• **Task requirements**: Make an exact copy of all the records that follow, apart from the pictures.

(Stored items)

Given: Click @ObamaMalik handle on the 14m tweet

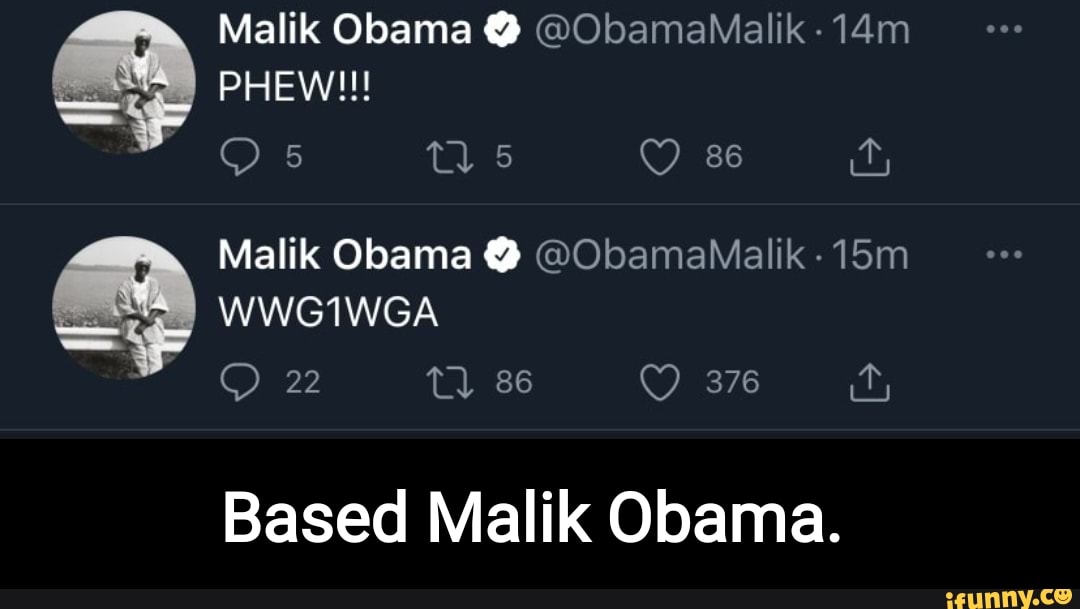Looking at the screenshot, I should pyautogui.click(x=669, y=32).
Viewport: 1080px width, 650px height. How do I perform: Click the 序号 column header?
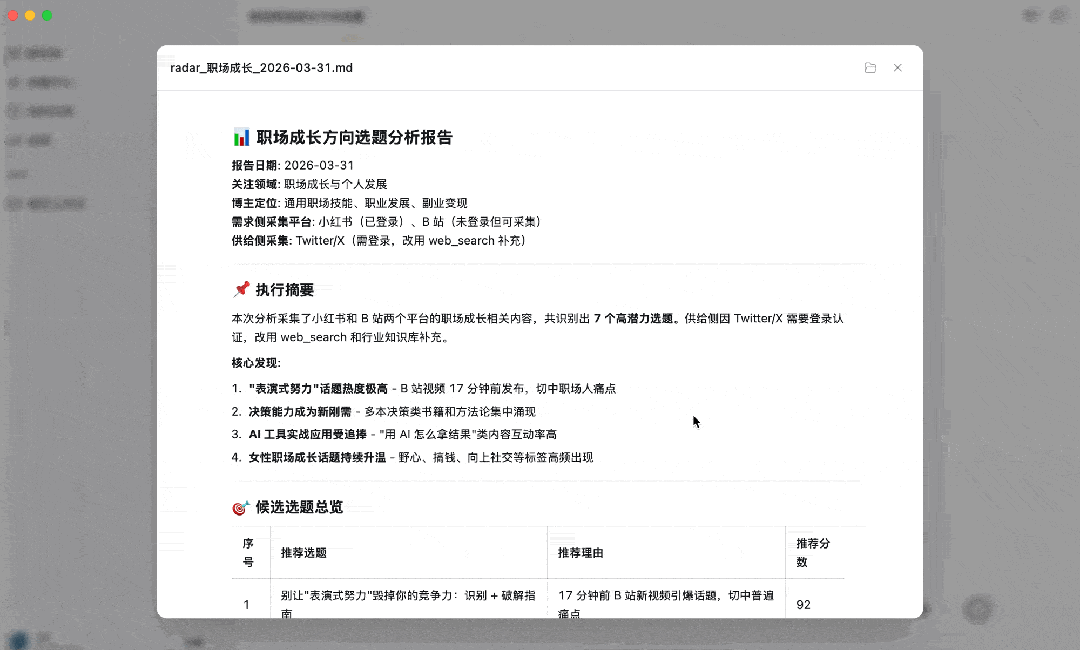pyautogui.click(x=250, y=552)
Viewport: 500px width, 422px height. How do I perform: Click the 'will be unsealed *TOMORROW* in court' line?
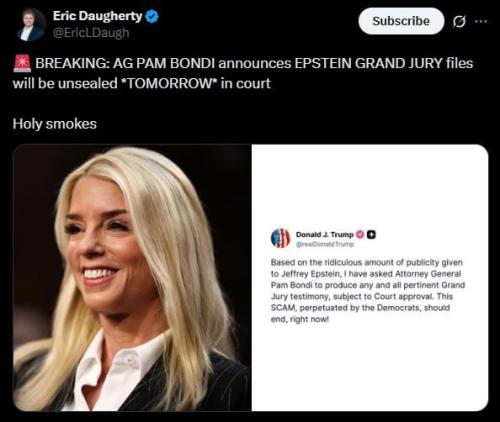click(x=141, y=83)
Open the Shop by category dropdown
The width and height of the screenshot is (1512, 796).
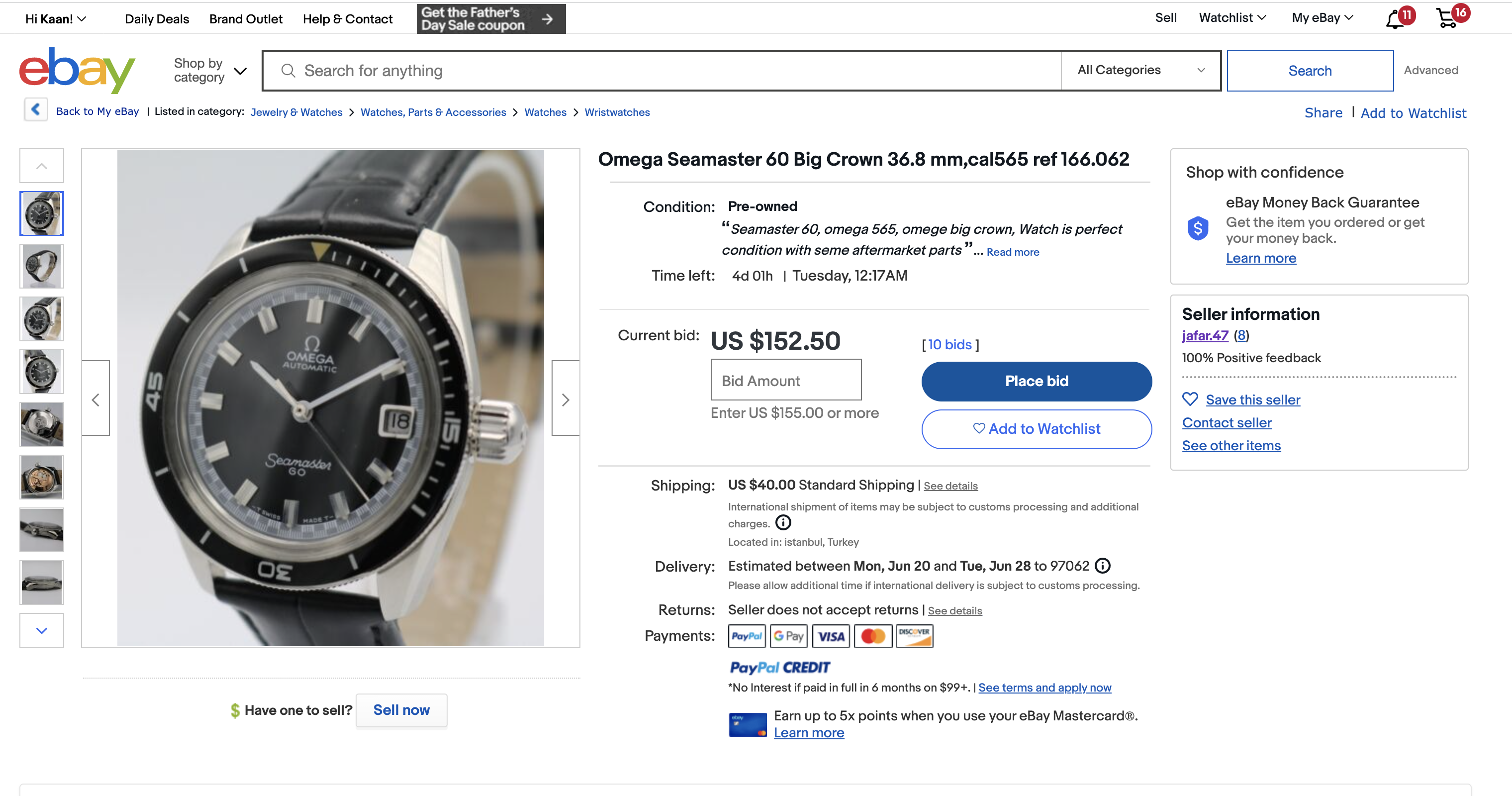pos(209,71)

• **Answer to this exercise**:
Given: Click @ObamaMalik handle on the 14m tweet

Looking at the screenshot, I should pyautogui.click(x=669, y=32).
Viewport: 1080px width, 650px height. How do I perform: Click the 序号 column header?
pyautogui.click(x=250, y=552)
Viewport: 500px width, 422px height. How do I perform: Click the 'will be unsealed *TOMORROW* in court' line?
click(x=141, y=83)
Open the Shop by category dropdown
The width and height of the screenshot is (1512, 796).
pos(209,71)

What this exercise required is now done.